→ **WRITTEN EXERCISE**: Retype every one of the records below word for word, but leave the pictures out.

→ **Screen grounding records**:
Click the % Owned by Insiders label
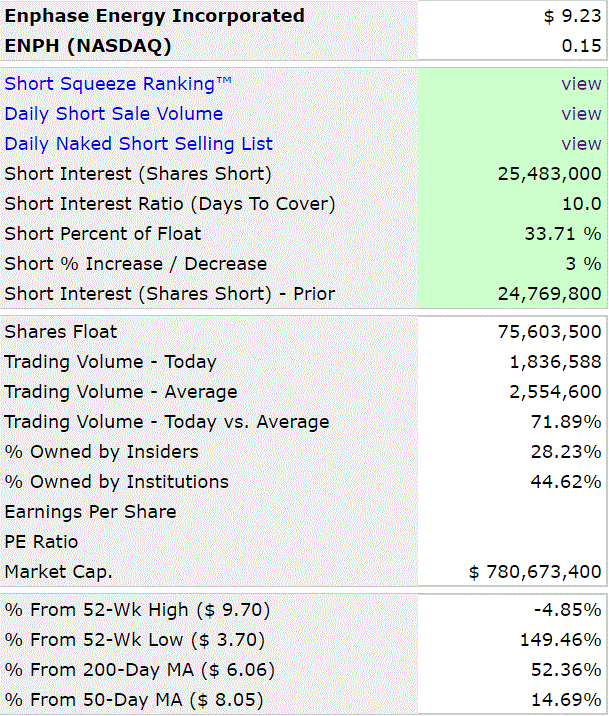609x716 pixels. (102, 452)
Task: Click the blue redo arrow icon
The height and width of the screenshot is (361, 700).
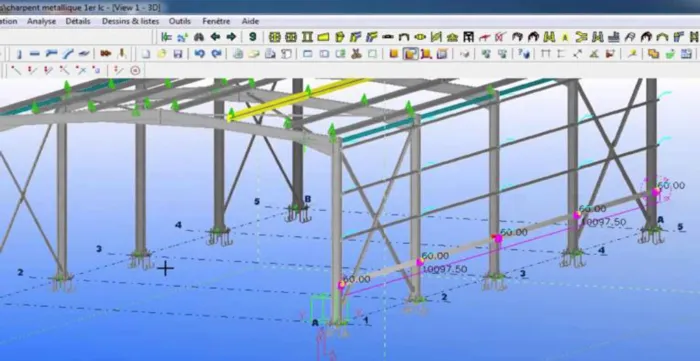Action: [216, 54]
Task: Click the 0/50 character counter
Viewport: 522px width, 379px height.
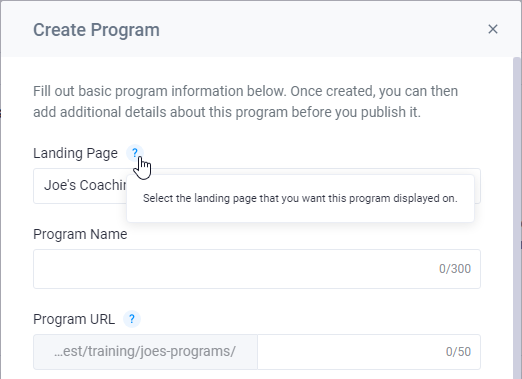Action: (x=458, y=352)
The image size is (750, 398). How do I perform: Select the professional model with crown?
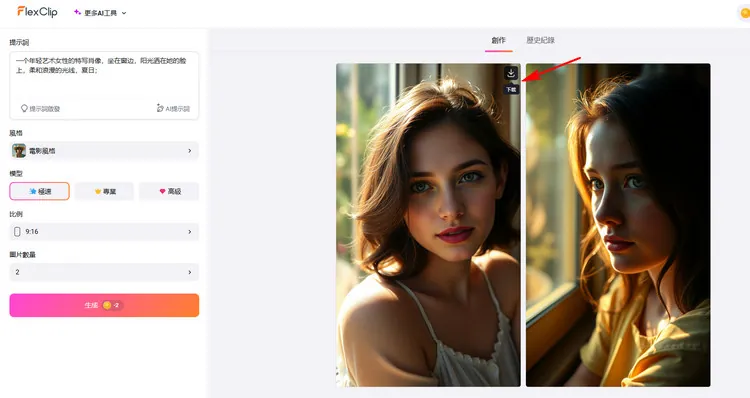click(104, 191)
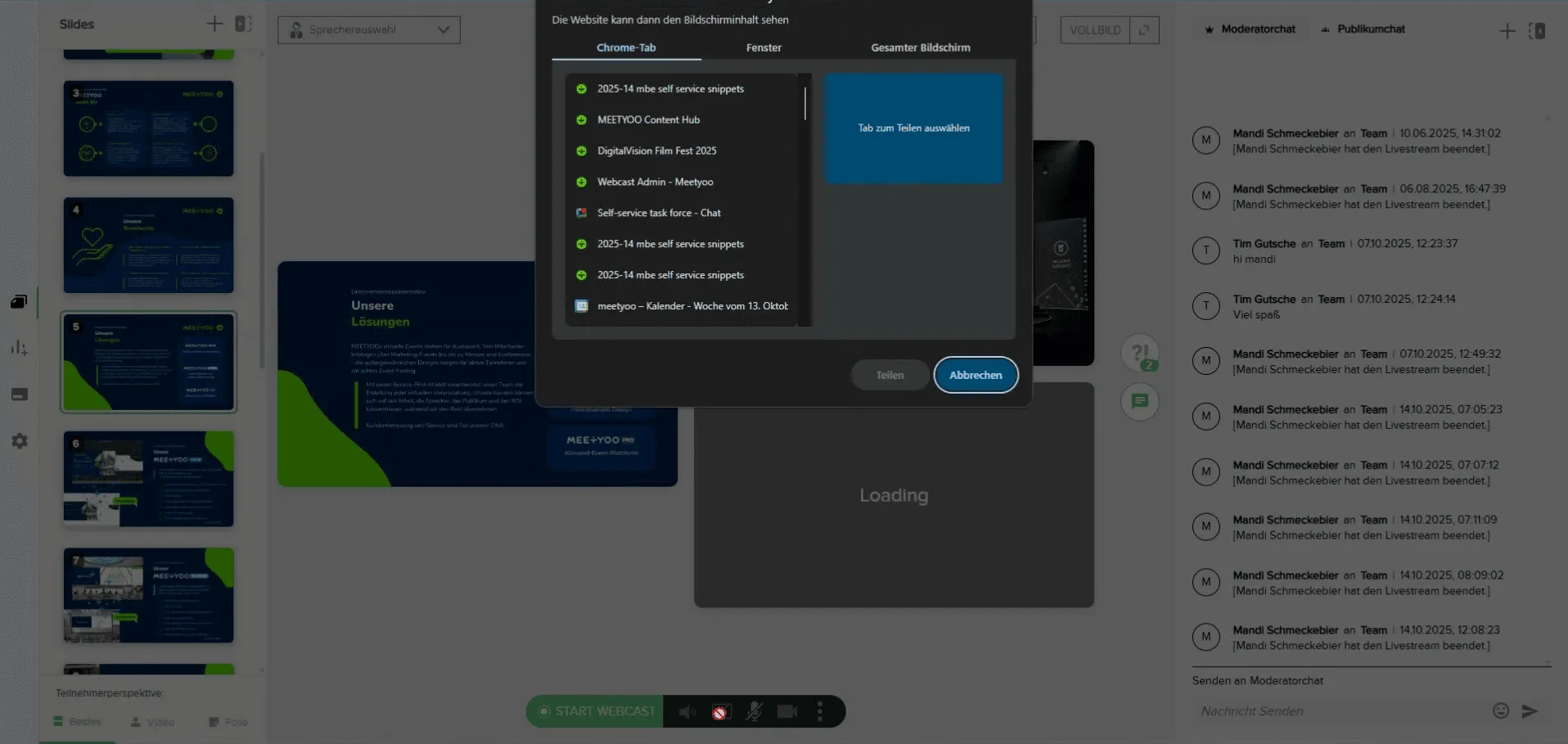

→ **SOLVED EXERCISE**:
Click the % Owned by Insiders label
609x716 pixels. (102, 452)
Task: Click the blue redo arrow icon
The height and width of the screenshot is (361, 700).
Action: [216, 54]
Task: Click the 0/50 character counter
Viewport: 522px width, 379px height.
Action: (x=458, y=352)
The image size is (750, 398). How do I perform: Select the professional model with crown?
click(104, 191)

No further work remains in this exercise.